> **Instructions for the task**
Transcribed word for word, the lines below from the one with "Navigate to Parental Controls" through the last line of the records form the answer; no picture is to be included.

Items listed in a dataset:
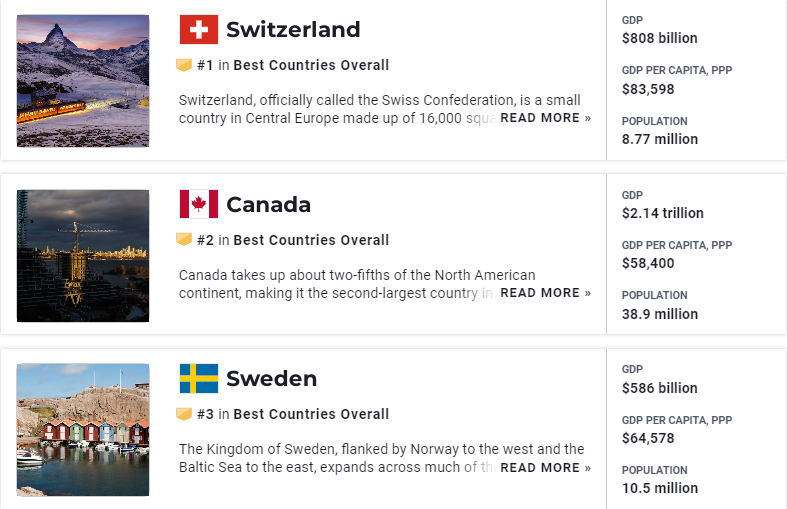Click the yellow badge icon beside #3

click(x=184, y=414)
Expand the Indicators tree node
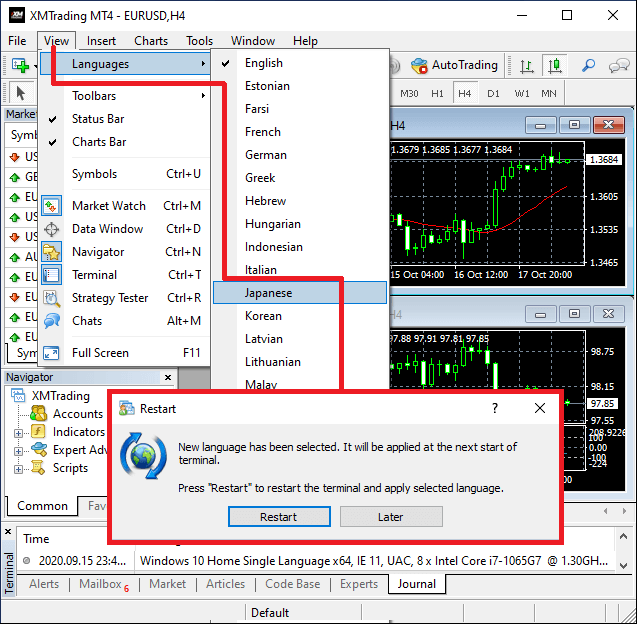 (18, 432)
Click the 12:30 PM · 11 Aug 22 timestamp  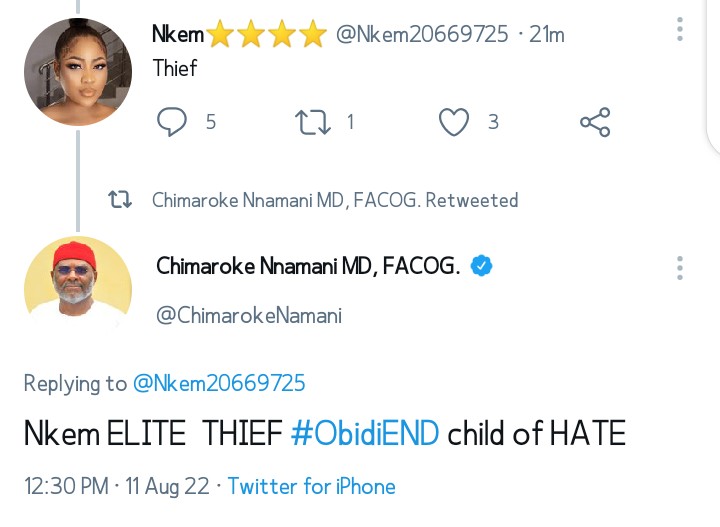(116, 487)
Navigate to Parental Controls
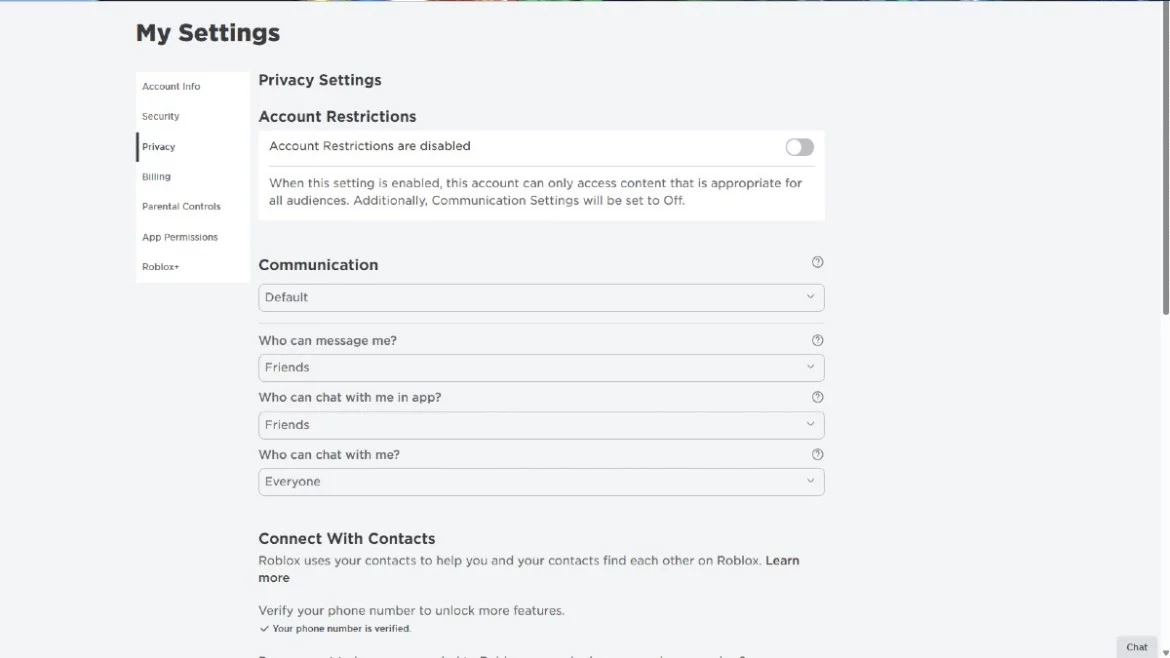1170x658 pixels. coord(181,207)
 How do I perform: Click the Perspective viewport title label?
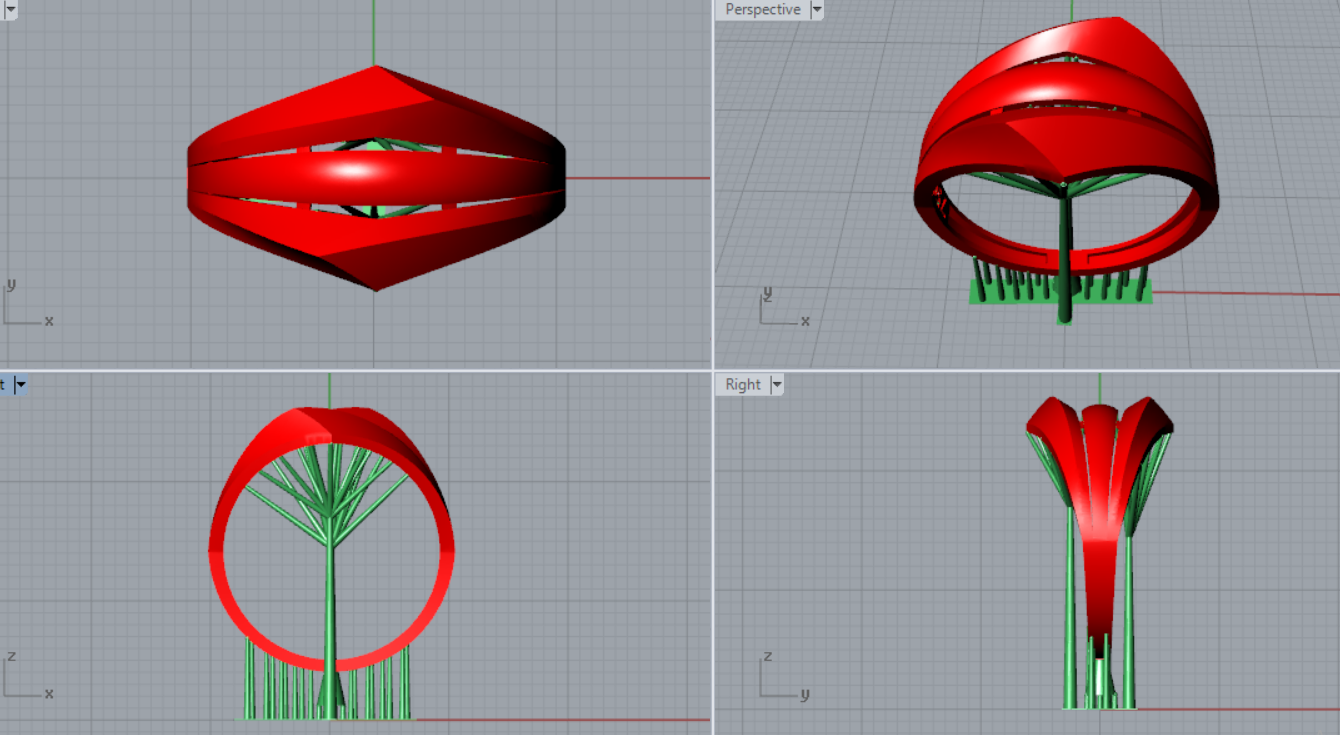762,10
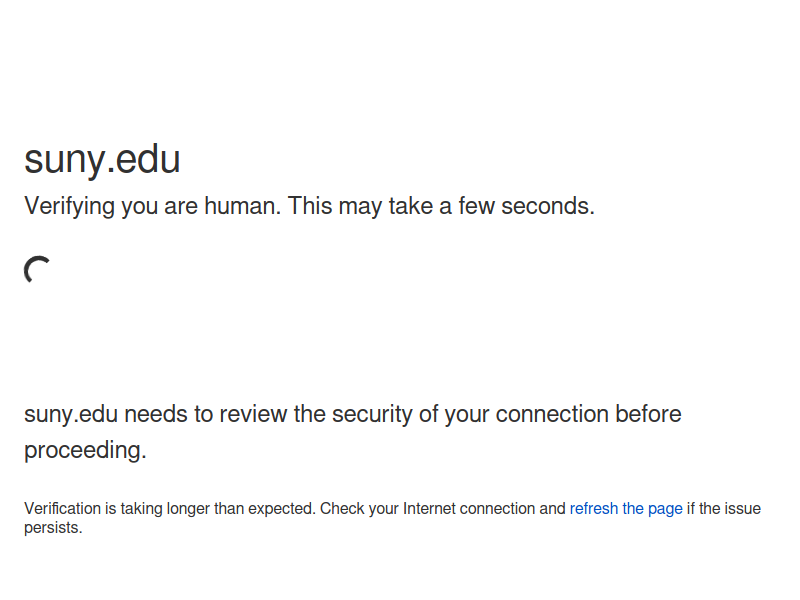The height and width of the screenshot is (600, 800).
Task: Click the word "persists." on the last line
Action: point(53,528)
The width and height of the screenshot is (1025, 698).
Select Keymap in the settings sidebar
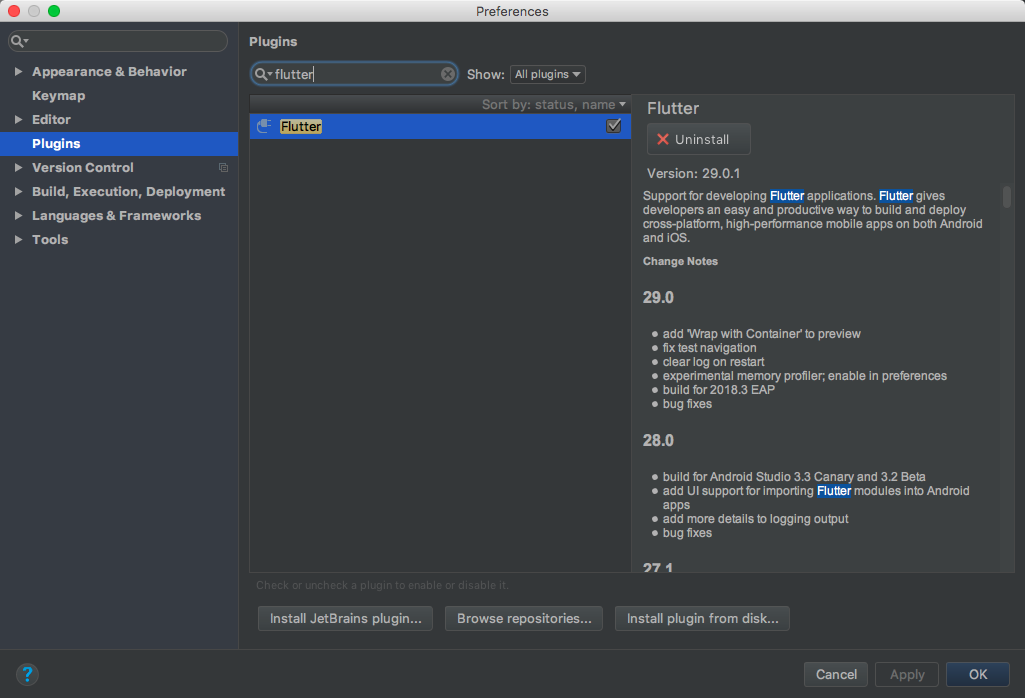(58, 96)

> **Solution for this task**
Navigate to Parental Controls
1170x658 pixels. coord(181,207)
 How do I perform: Click the Perspective viewport title label?
762,10
The height and width of the screenshot is (600, 800).
Task: Click the word "persists." on the last line
Action: point(53,528)
The width and height of the screenshot is (1025, 698).
Select Keymap in the settings sidebar
(58, 96)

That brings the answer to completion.